(Collected data entries)
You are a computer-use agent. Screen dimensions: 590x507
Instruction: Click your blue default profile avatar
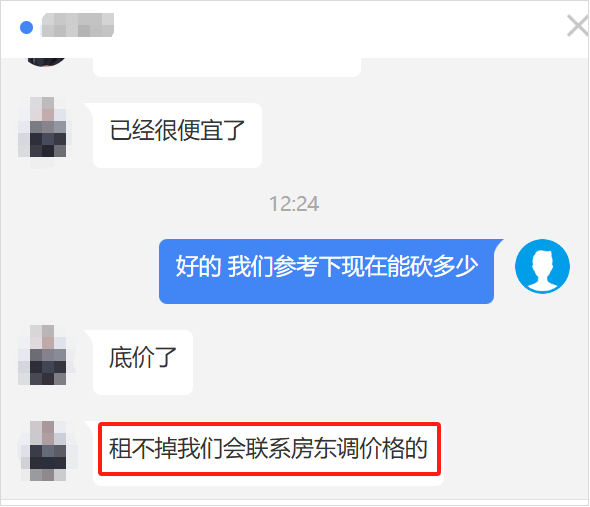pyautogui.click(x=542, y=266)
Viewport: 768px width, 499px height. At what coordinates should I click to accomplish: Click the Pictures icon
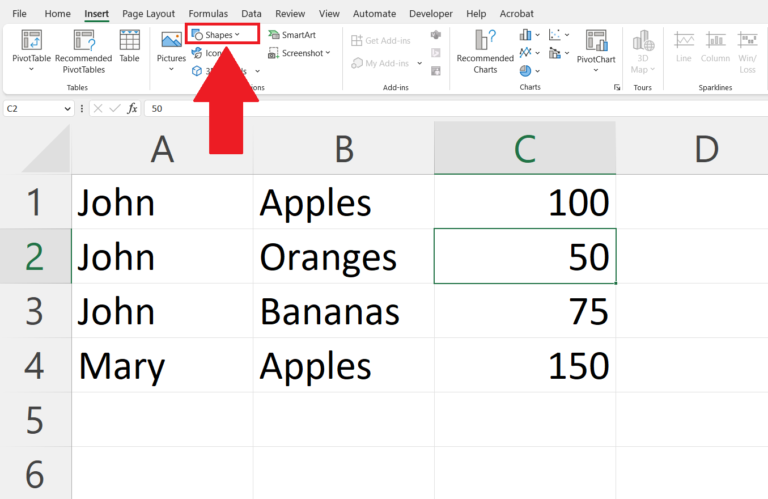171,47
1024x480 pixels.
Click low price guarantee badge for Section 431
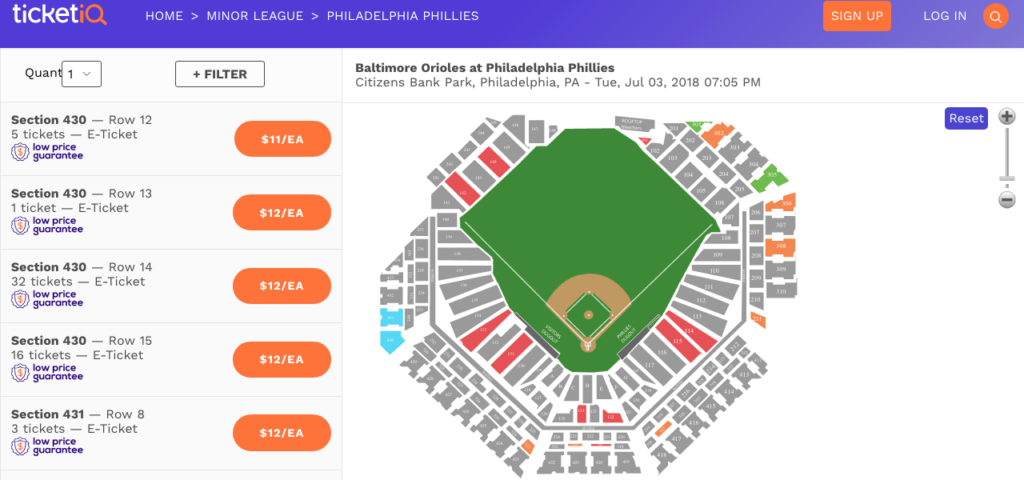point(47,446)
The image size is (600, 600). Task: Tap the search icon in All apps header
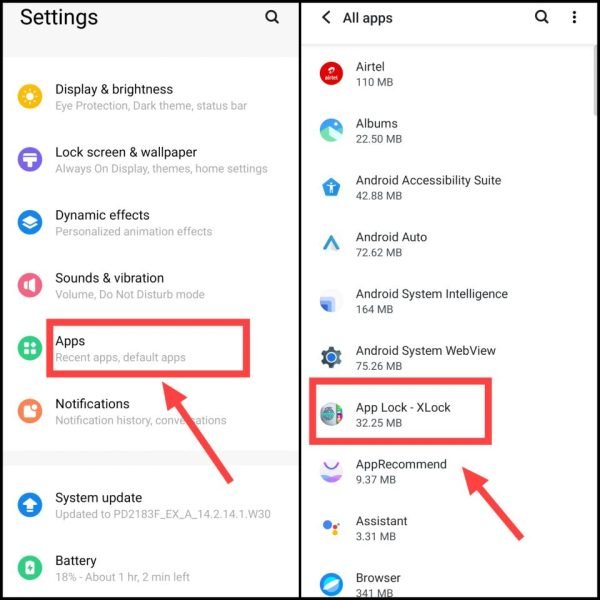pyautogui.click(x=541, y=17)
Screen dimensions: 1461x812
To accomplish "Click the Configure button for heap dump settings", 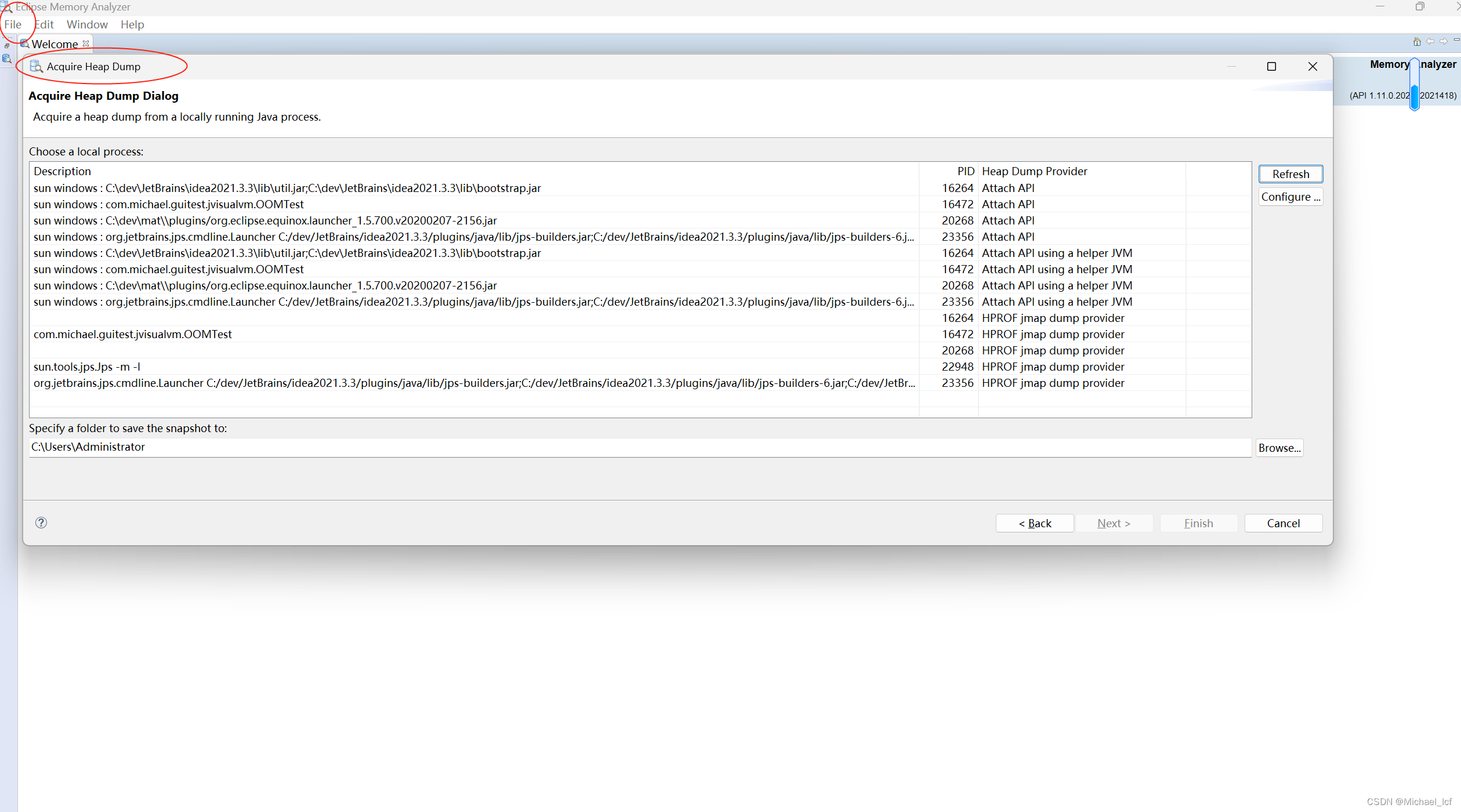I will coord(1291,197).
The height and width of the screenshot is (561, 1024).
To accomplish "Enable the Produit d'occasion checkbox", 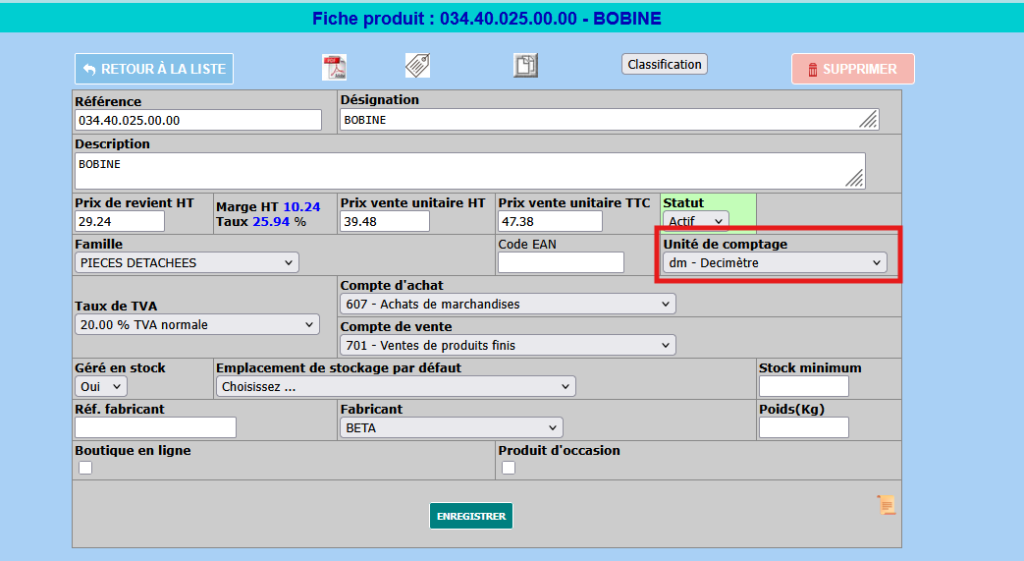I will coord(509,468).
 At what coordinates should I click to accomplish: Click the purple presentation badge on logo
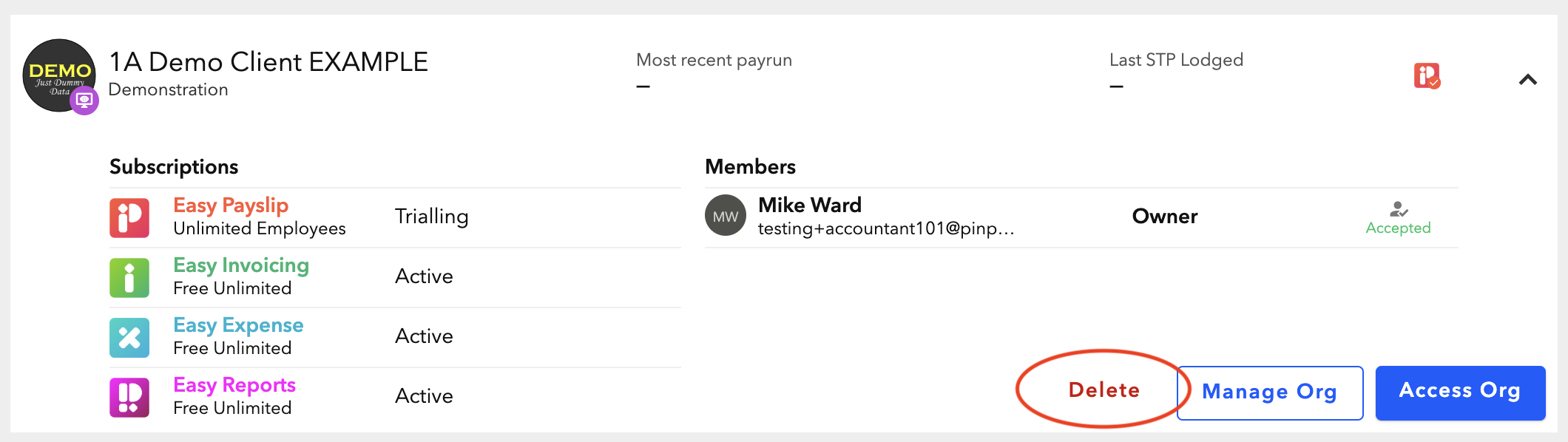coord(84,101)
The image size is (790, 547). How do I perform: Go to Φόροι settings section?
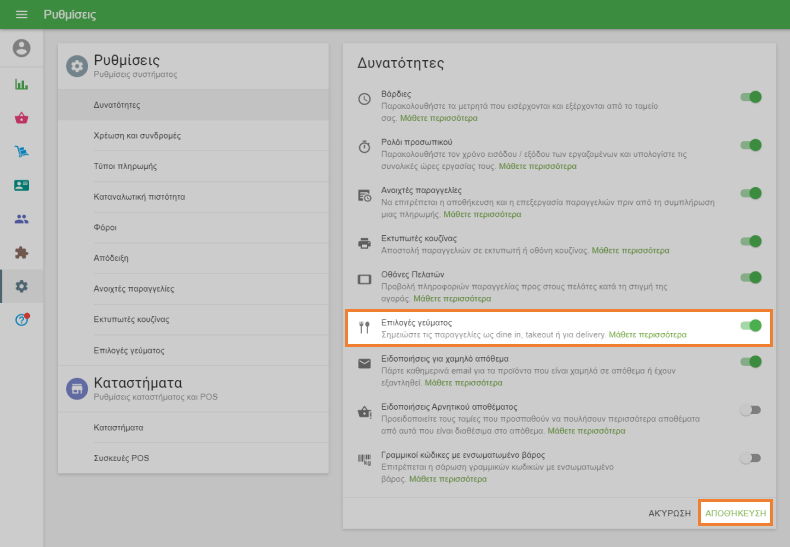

### DESCRIPTION OF THE TASK:
Return only the number of lines in the entries above that contain the word "dimensions".

### WRITTEN RESPONSE:
2